IJR ambassadors are individuals who hold and carry out the work of the Institute in their respective areas. These individuals are community leaders and activists, and any person interested and enthusiastic about community development and community healing. The presence and efforts of ambassadors in the areas where we work are crucial for the continuation and advancement of social justice and reconciliation processes, and are a critical resource in building fairer, more inclusive and democratic societies.
To advance justice and reconciliation projects is laborious work and requires unwavering commitment, a great deal of patience, and resources. As the SCM project team, we are in a good position to dedicate all of our efforts toward rebuilding and restoring communities, because this passion is also our vocation and we are remunerated for furthering social justice. Our ambassadors, in contrast, have lives outside of social justice work and are unable to wholly devote themselves to the project that needs to be executed in their communities. The SCM team understood that its ambassadors have other responsibilities – both familial and work-related – and would not always be available to sustain the work as started by the project team. In response to this increasingly recurring challenge, the team identified other, younger and more active individuals who could take over the baton. In so doing, the work will be sustained and younger people will be given the opportunity to have a more credible voice in community development and processes.

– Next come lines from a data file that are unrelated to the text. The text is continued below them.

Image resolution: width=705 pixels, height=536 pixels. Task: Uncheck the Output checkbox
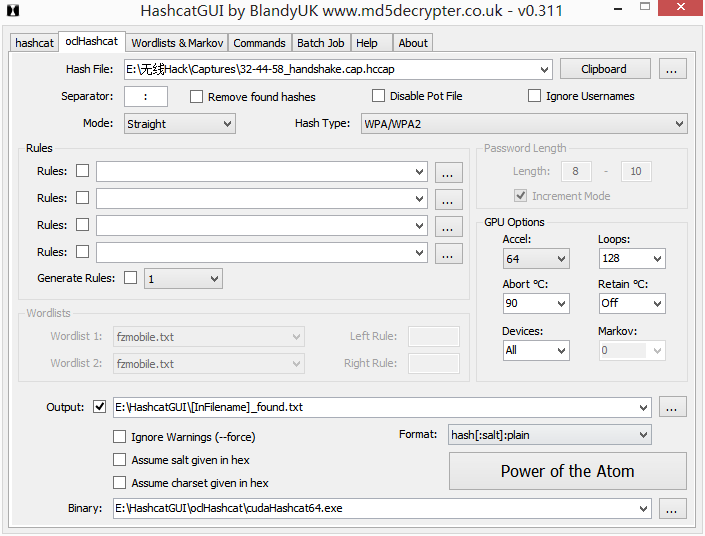point(99,407)
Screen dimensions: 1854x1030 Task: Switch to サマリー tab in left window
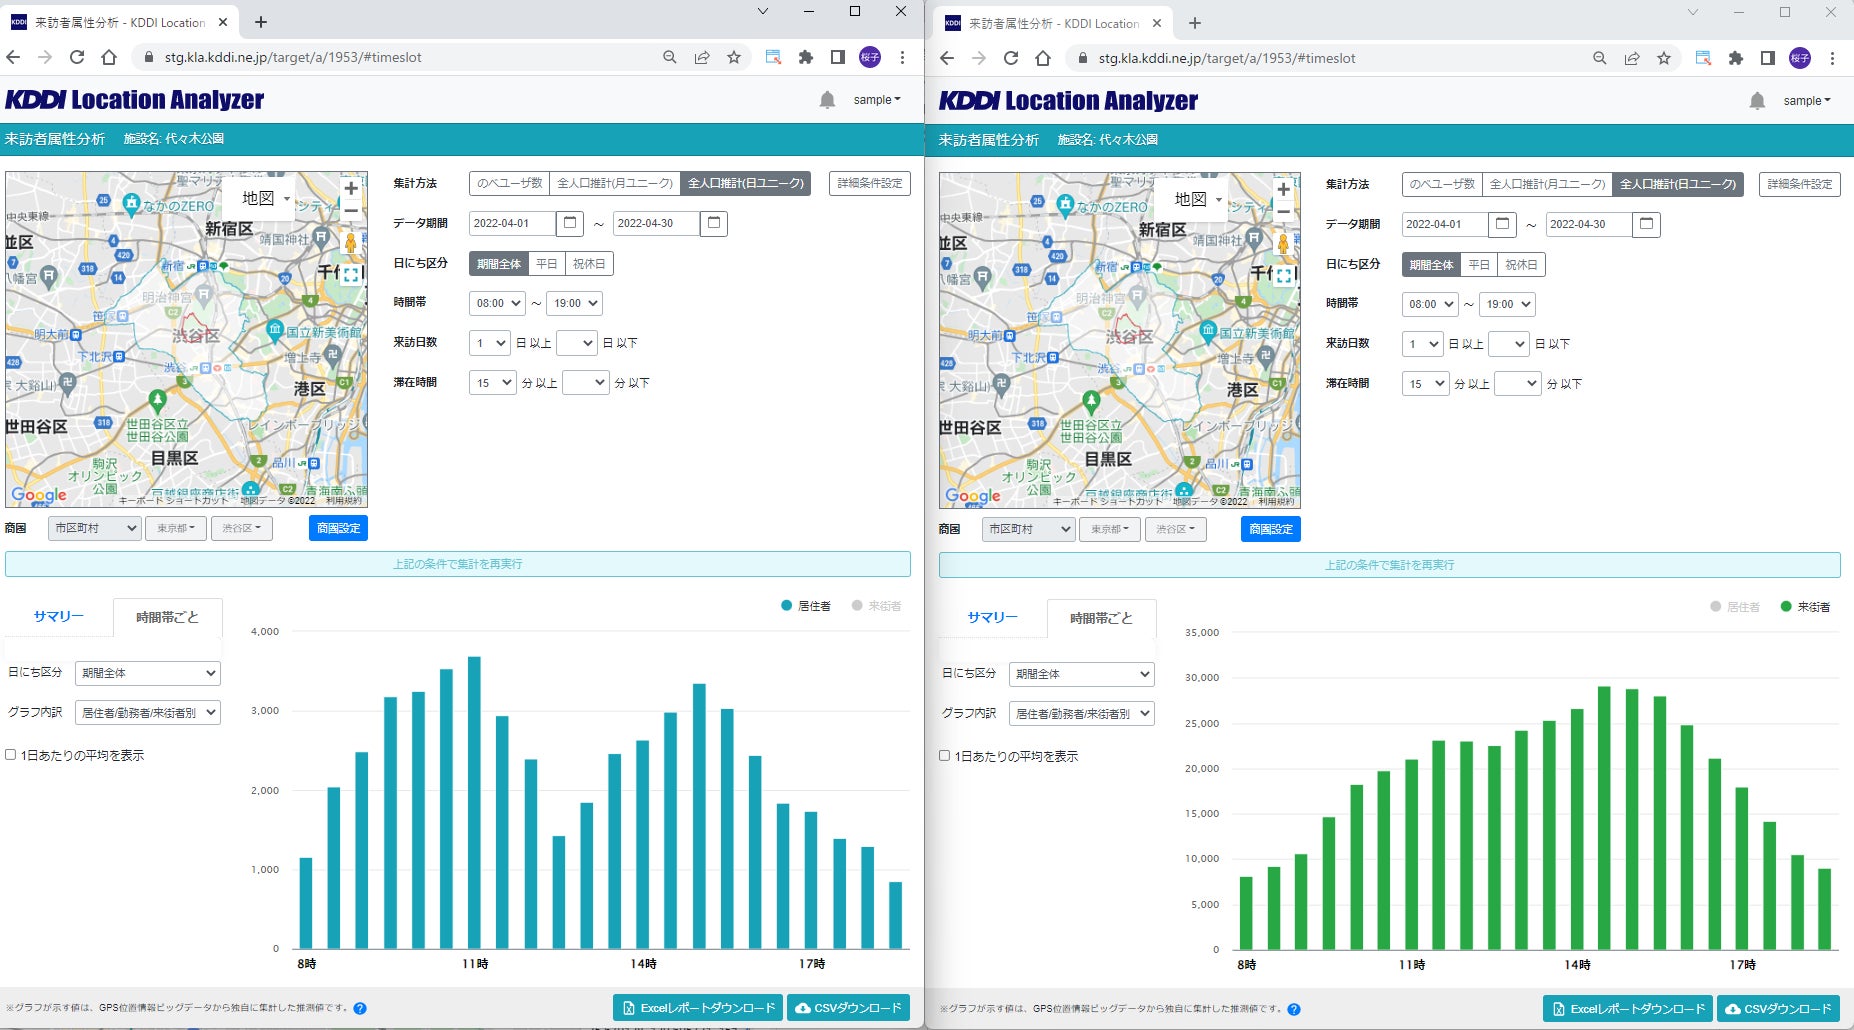point(58,617)
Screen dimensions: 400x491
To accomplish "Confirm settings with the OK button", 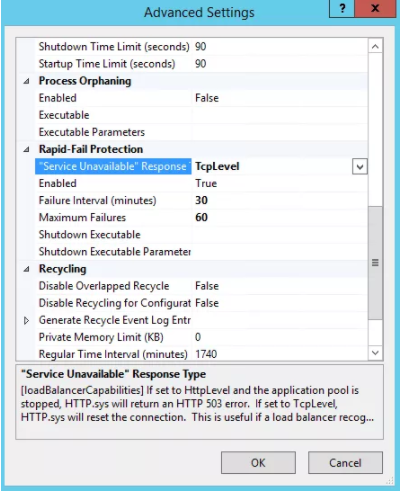I will click(x=258, y=463).
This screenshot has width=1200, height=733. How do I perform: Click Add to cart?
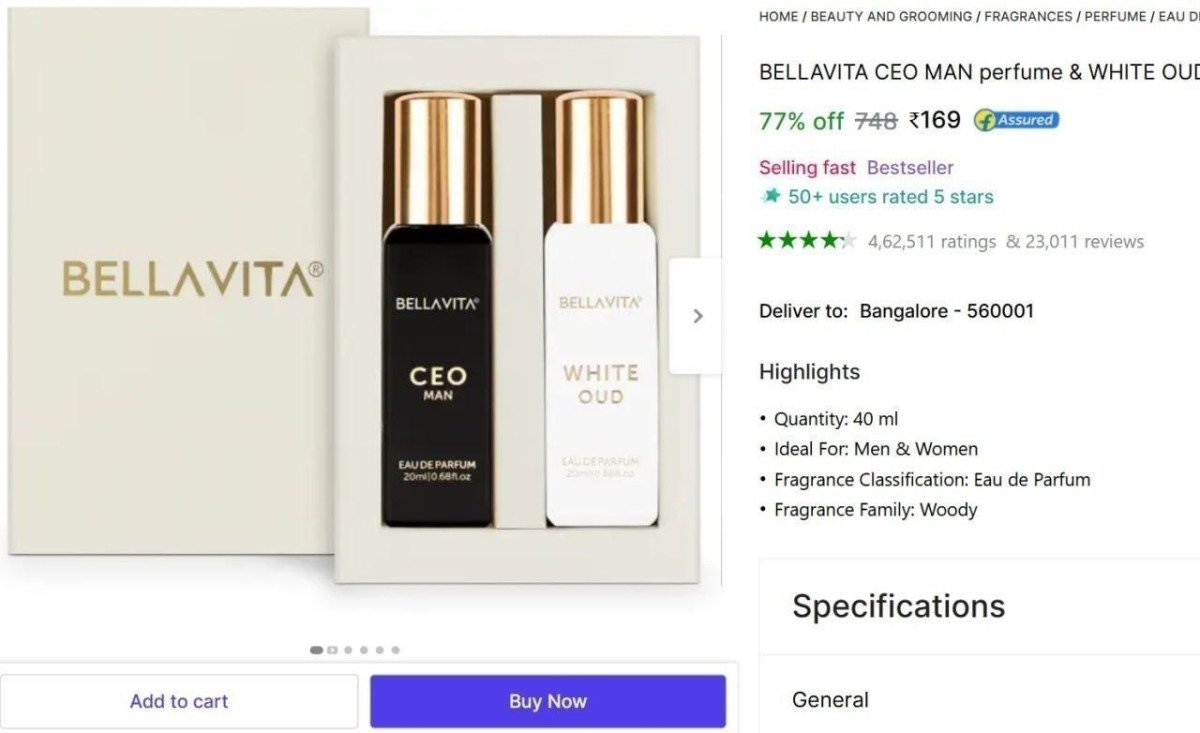pos(178,700)
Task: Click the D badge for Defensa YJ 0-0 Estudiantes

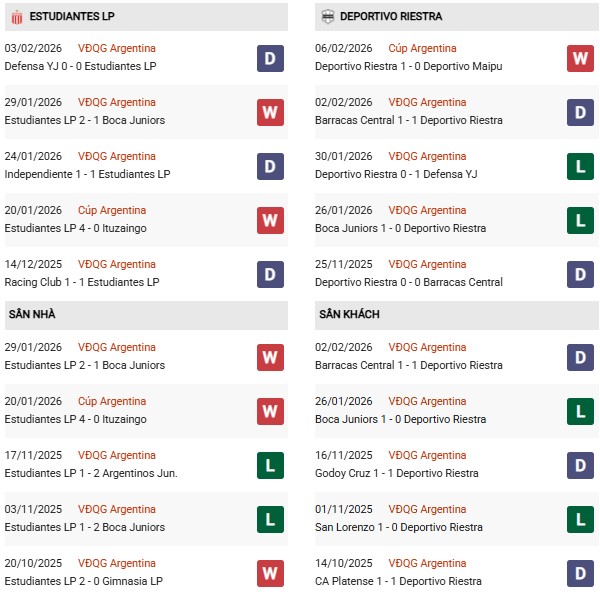Action: pyautogui.click(x=270, y=58)
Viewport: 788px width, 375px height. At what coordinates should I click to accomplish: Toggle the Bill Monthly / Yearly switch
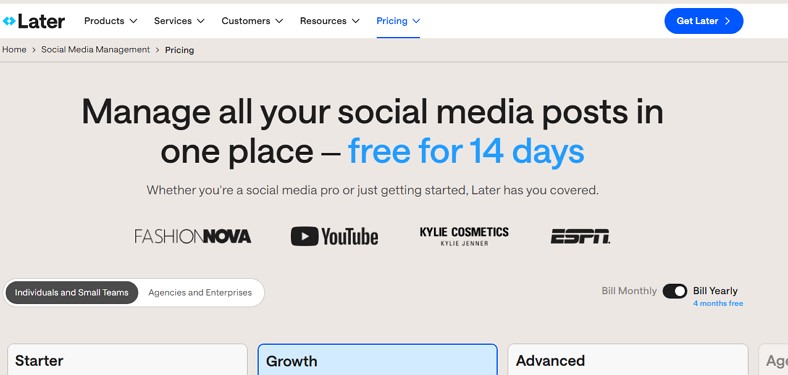click(674, 291)
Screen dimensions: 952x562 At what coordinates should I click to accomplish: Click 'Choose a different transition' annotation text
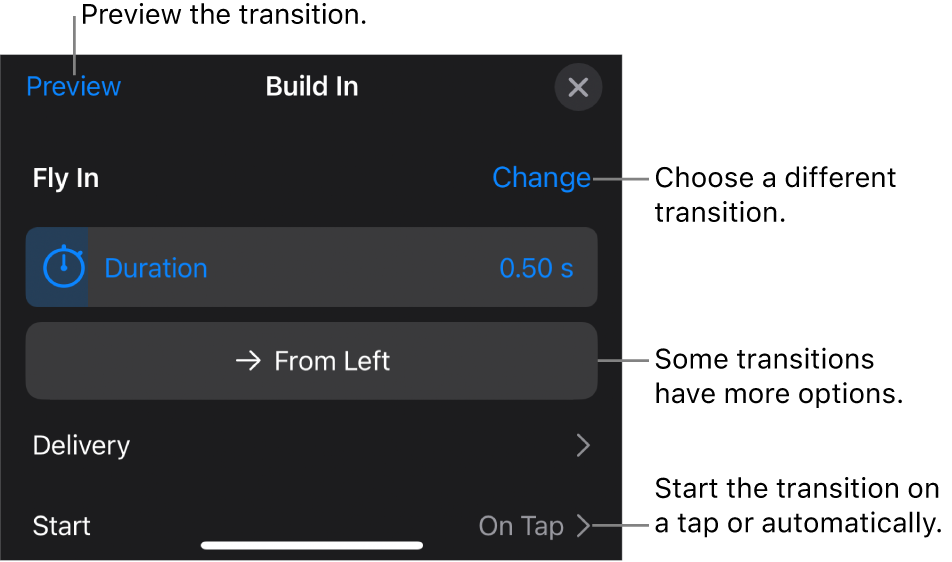pyautogui.click(x=775, y=195)
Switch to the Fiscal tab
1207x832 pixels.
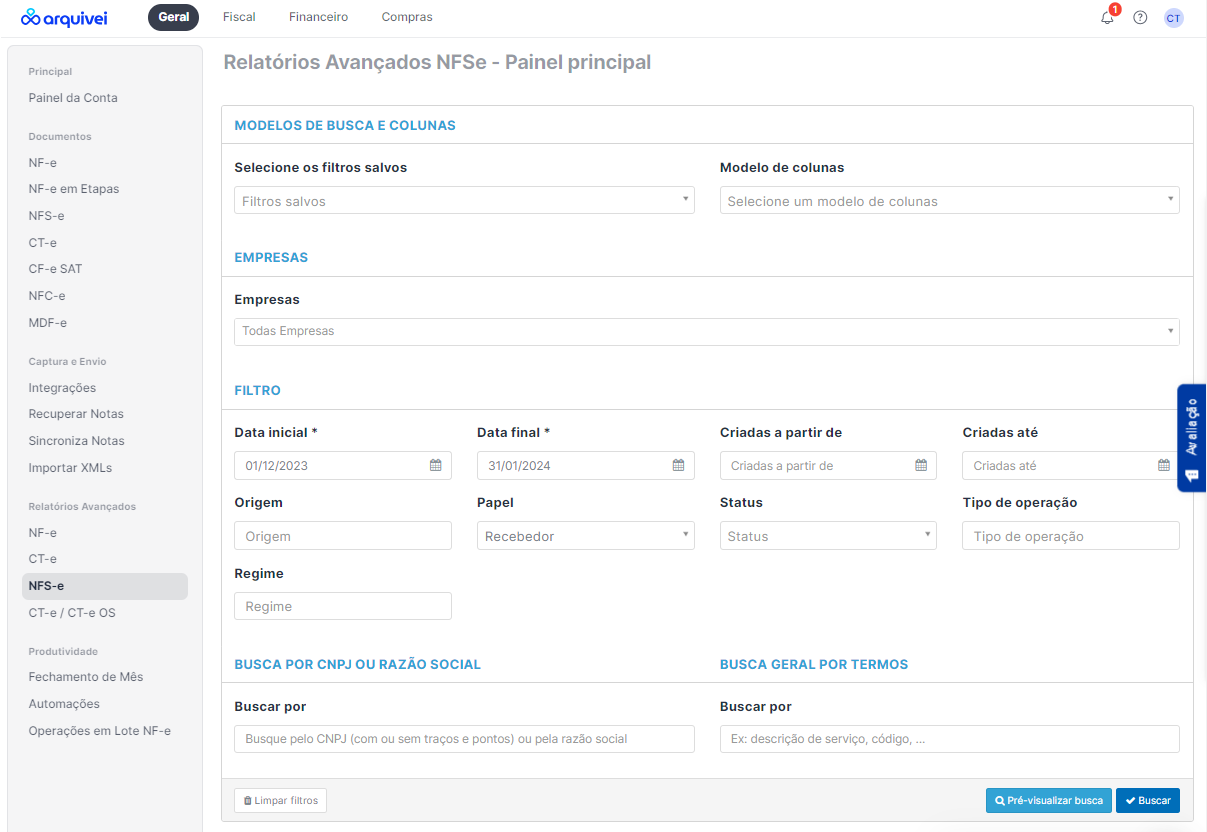(x=239, y=17)
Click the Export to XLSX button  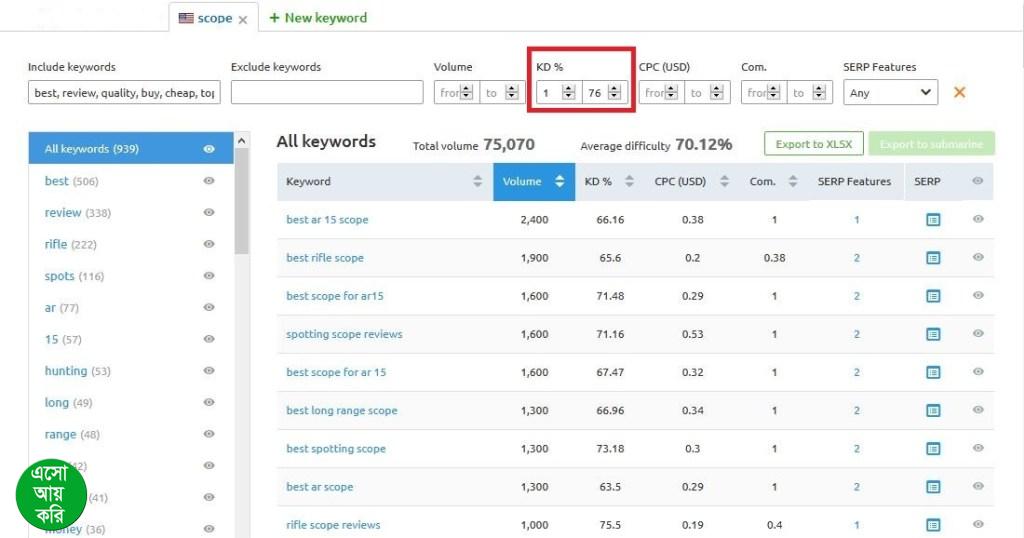click(813, 144)
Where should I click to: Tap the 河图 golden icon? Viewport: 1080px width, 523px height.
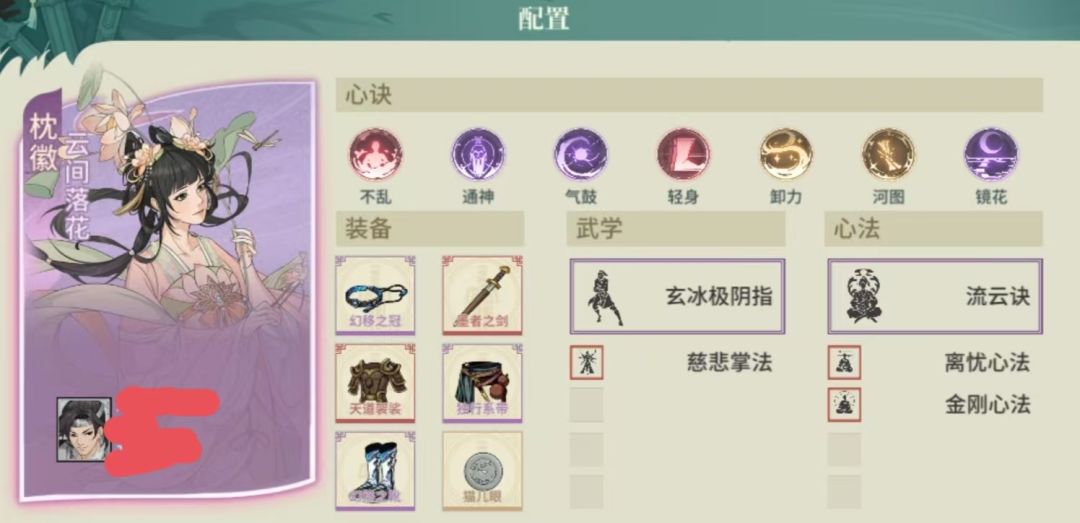point(889,154)
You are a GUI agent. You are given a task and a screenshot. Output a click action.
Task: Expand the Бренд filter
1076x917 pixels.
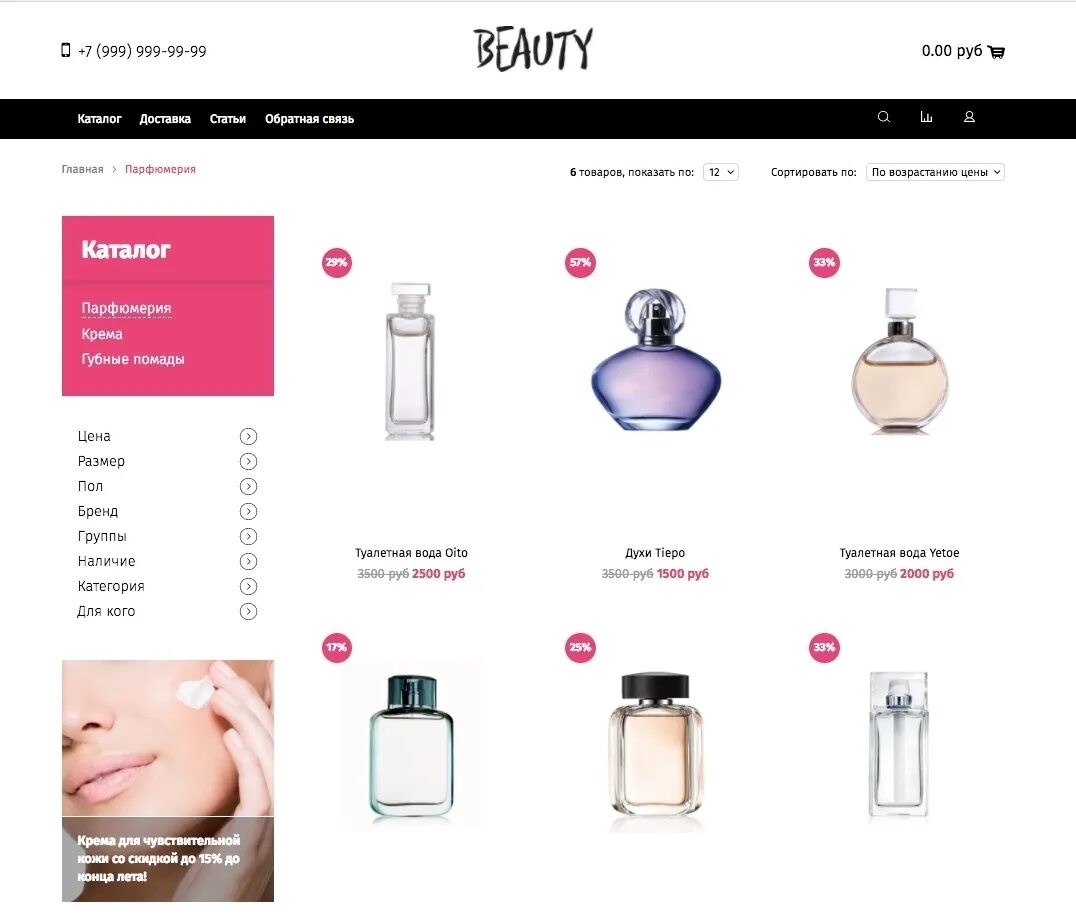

The SCM project team also observed that the momentum for social change when we are present within communities is in stark contrast to what occurs when we exit those communities. When we return to the community in which we work we find that little has been done or achieved during our absence. There are multiple reasons for this, but one distinct cause of the change in energy is the rising problem of interpersonal and relational dynamics within ambassador forums that often hinder or slow the work that must be carried out. As response to the relational friction between ambassadors (and the potential tension between ambassadors and their communities) the SCM project team introduced and have started running a week-long workshop on conflict mediation with our ambassadors where we ask them to think of conflict as an opportunity for mutual understanding and reconciliation, and to think critically about how they typically respond to conflict and adjust their styles where necessary.
The project team intended to return to two additional areas where the Social Change Model project works, but have postponed all trips in the light of President Ramaphosa’s call to self-isolate and as a safeguarding measure to protect ourselves and those we work with from potentially contracting COVID-19. We move forward through looking at ways to support communities remotely and continue the work alongside our ambassadors in their communities once the South African government has successfully contained the virus.